First to take the Jerusalem International YMCA stage was founding editor of The Huffington Post, Roy Sekoff, whose shot of adrenaline early in the morning was basically a showcase of the online news aggregator’s video streaming platform HuffPost Live. The overly exuberant Sekoff was later joined on stage by Keshet’s acclaimed investigative journalist, Ilana Dayan, who went along with the presentation and ended the one-on-one session with the coy question “So, what is it like working with Arianna?” to which Sekoff replied he would need much more time to thoroughly answer the inquiry.
Two standout highlights on the InTV roster included svp and executive creative director of brand strategy at BET Networks, Kendrick Reid, who captivated the audience with what was later described as a master class in branding, and local entrepreneur Adam Singolda, founder & CEO of Israeli start up company Taboola.
Speaking with The Hollywood Reporter prior to his presentation, Singolda expressed his desire to make his content recommendation and monetization platform become a new online category he called “discovery.” The idea behind Taboola’s algorithm is simply to refer users to organic links they might enjoy as well as the web page they already chose to visit. With a revenue cycle estimated at $100 million, offices in NYC, Israel, London and Bangkok and customers such as USA Today, The Food Network, Time.com and the BBC, Taboola is one of Israel’s hottest business exports. Singolda appears highly confident that his startup could take on the almighty search engine Google, as he fully expects more big companies to try and capitalize on the idea themselves soon, or rather follow in his footsteps.
The 2013 edition of InTV 2013 is taking place on the same week that marks 20 years of commercial television in Israel, hence the official launch of Channel 2. In the past two decades, it quickly became the primary network in Israel, overseen by the government-appointed Second Israeli Broadcasting Authority, and shared by two franchisers, Reshet and Keshet. The latter is well considered the overall powerhouse in Israeli media, let alone as a broadcaster, as it continues to march into adulthood in its third decade with international accomplishments and continues to expand its reach.
In recent years emerging names such as Keshet CEO Avi Nir, considered Israel’s most influential culture figure, and Gideon Raff, who created the original series Prisoners of War, which went on to become the Emmy-winning Homeland, are common names around Hollywood. One of Keshet’s enthusiastic partners is WME’s Rick Rosen, who arrived in Jerusalem as a speaker at InTV, and an avid advocate for Israel’s prominence in Tinseltown. In an interview with THR, Rosen explained that pitching an Israeli show to US networks has nothing to do with the country’s political reputation and more so now entails its own positive credibility.
“Israel has a lot of incredibly creative writers, that are becoming more and more sophisticated and the success of a television show is based on a writer’s vision,” Rosen said. “Television in Israel is exploding with good stuff, the commercial and artistic stuff, and I don’t see why it won’t go further, I love it.”
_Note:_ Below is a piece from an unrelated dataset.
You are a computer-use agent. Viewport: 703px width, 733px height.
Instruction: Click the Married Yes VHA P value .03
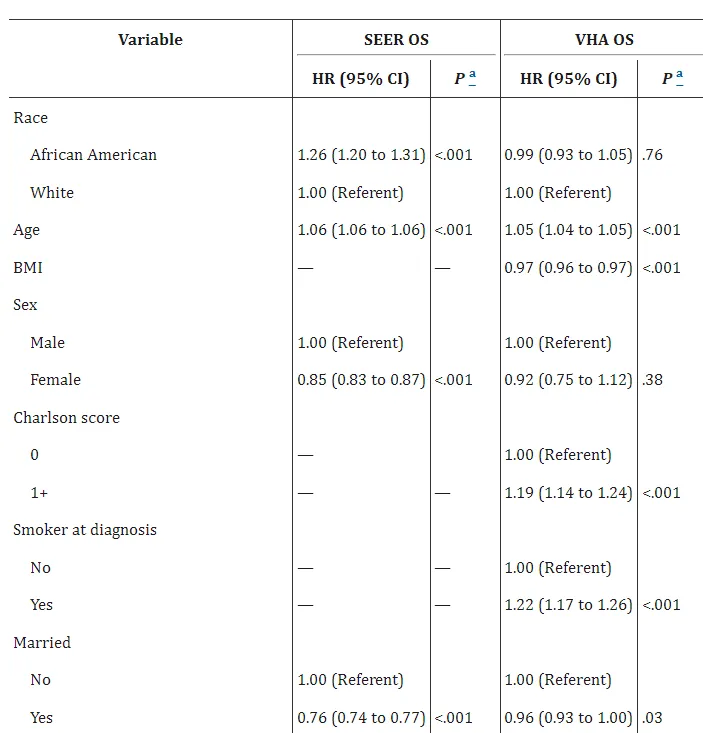click(653, 718)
Scripted projects that are currently in the works for Keshet domestically include drama thriller series The Gordin Cell over at NBC, which began development in the summer of 2012 as a put pilot commitment, then known as M.I.C.E. (Money, Ideology, Coercion & Ego) and associated with writer-director Peter Berg. Plus, already in post production and editing following shooting in Morocco is Tyrant for FX, helmed by Raff and fellow Homeland EP Howard Gordon.
“I think it’s great,” added Rosen, “It makes me really happy and proud that I was part of building this industry here in Israel.”